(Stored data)
################

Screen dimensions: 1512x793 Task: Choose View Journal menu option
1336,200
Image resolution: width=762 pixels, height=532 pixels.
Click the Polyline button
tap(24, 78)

################

- Action item -
For each entry above, please make an exact copy.

- Solved exercise -
Screen dimensions: 1512x793 Task: Choose View Journal menu option
1336,200
Image resolution: width=762 pixels, height=532 pixels.
Click the Polyline button
tap(24, 78)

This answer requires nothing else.